Union Budget 2025: The Institute of Chartered Accountants of India (ICAI) has suggested to the Centre in its pre-budget memorandum that in the upcoming Budget 2025, married couples should be permitted to jointly file their income tax returns (ITRs) under the New Tax Regime. According to ICAI, implementing a joint taxation scheme will benefit families with sole breadwinners and discourage tax evasion.
"It is suggested to introduce an option for joint taxation of married couples by filing a joint return of income. Individuals may be given an option to pay tax under the Joint Taxation Scheme," the ICAI said.
"They can choose to pay tax individually under the present scheme of taxation or opt for joint taxation of self and spouse," it added.
Key points in the proposal
The implementation of a joint taxation scheme is beneficial for families with single-earning members and helps to prevent tax avoidance. Individuals may have the option to pay taxes under the Joint Taxation Scheme.
They can choose to pay taxes individually under the current taxation system or opt for joint taxation with their spouse.
Proposed joint tax slabs include:
The basic exemption limit under joint filing is set at Rs 6 lakh, which is double the current limit.
The ICAI has recommended increasing the surcharge threshold limit from Rs 50 lakh to Rs 1 crore. Standard deduction will be available for both partners if they are salaried employees.
Additionally, the threshold for the surcharge would be increased, with specific rates applied to income beyond Rs 1 crore, as follows:
· Rs 1 crore to Rs. 2 crore – 10% surcharge
· Rs. 2 crore to Rs. 4 crore – 15% surcharge
· Above Rs. 4 crore – 25% surcharge
The joint taxation filing has been a point of discussion on social media platforms.
Current tax slabs
The new tax regime is set as the default option for ITR filing, with taxpayers having the option to choose the old tax regime if they prefer. Both regimes feature different tax slabs, with rates increasing as income levels rise. The basic exemption limits are ₹3 lakh/year for the new regime and Rs 2.5 lakh/year for the old regime, meaning taxpayers do not owe any tax on incomes up to Rs 3 lakh/year under the new regime and Rs 2.5 lakh/year under the old regime.
The ICAI has expressed concerns that the current basic exemption limit may not be sufficient given the cost of living. Consequently, it advises exploring methods to shift income to other family members in order to minimise tax obligations.
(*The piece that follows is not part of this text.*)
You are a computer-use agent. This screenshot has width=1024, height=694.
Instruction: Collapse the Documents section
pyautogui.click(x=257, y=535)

How this proposal can work
The idea of joint taxation for married couples is not a new one and is already implemented in several developed countries, providing a potential model for India to consider. In the United States, married couples have the option to file their taxes jointly, which comes with various advantages such as higher exemption limits and wider tax brackets.
By choosing to file jointly, families can significantly reduce their tax burden by benefiting from increased deductions and more favourable tax rates compared to filing separately. Similarly, countries like the United Kingdom also allow married couples to file their income taxes jointly, recognizing the shared financial responsibilities within households.
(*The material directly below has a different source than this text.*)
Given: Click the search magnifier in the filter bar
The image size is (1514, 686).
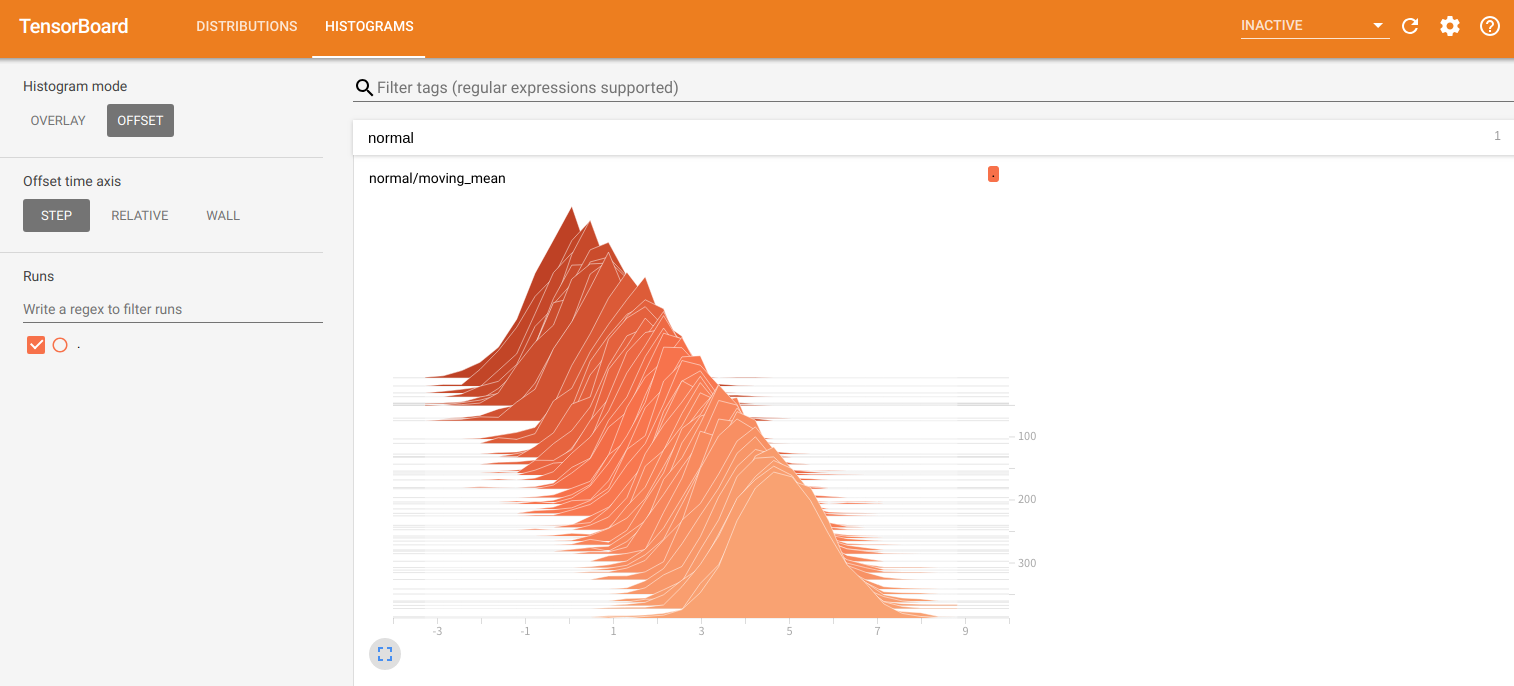Looking at the screenshot, I should (364, 87).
"ICAI's proposal seeks to address the increasing economic pressures faced by families, particularly where any of the spouses is the main earning member in the household. Currently, individuals can either opt for the default tax regime under Section 115BAC or choose the normal provisions for taxation. In addition, the basic exemption limit under the default scheme is Rs 2.5 lakh for an individual taxpayer, and under the new/ default regime, this can go up to Rs. 3 lakh. Married couples, particularly those with two earning members, can benefit from the exemption limit for each member separately," Dr Suresh Surana told Business Today.
However, a significant proportion of families in India are supported by a single earning member, making the current exemption limits inadequate when considering the rising cost of living. The existing tax exemptions, even for a family of four (husband, wife, and two children), remain low, often prompting tax avoidance mechanisms through income splitting among family members.
Dr Surana added: "For salaried individuals, the standard deduction under Section 16(ia) should be separately available for both the husband and wife. Moreover, the proposal suggests proportionally increasing the adjusted total income limit for the non-applicability of Alternate Minimum Tax (AMT) under Section 115JC, which currently stands at Rs 20 lakh, for couples opting out of the default tax regime, i.e. the New Tax Regime."
Impact of joint taxation
Proposing a joint taxation system could yield substantial advantages, particularly for households with a sole breadwinner. By implementing a higher exemption threshold, this approach would accurately represent the financial dynamics of such families and offer potential relief from tax obligations. Moreover, it may promote enhanced tax compliance and fairness among married couples, while supporting the adoption of tax planning strategies that are in line with contemporary family models.
"By introducing the joint taxation system, India would align itself with global trends of supporting families through more flexible tax structures. Such a system would not only ease the financial burden on single-income households but also increase compliance and transparency in personal tax filings. However, such a proposal would require substantial changes to the current income tax framework, including updates to how deductions, exemptions, and surcharges are applied for married couples. As we approach Budget 2025, it remains to be seen whether this recommendation will be accepted and incorporated into the tax reforms, as it would mark a significant shift in the way the government approaches family-based taxation," Dr Surana added.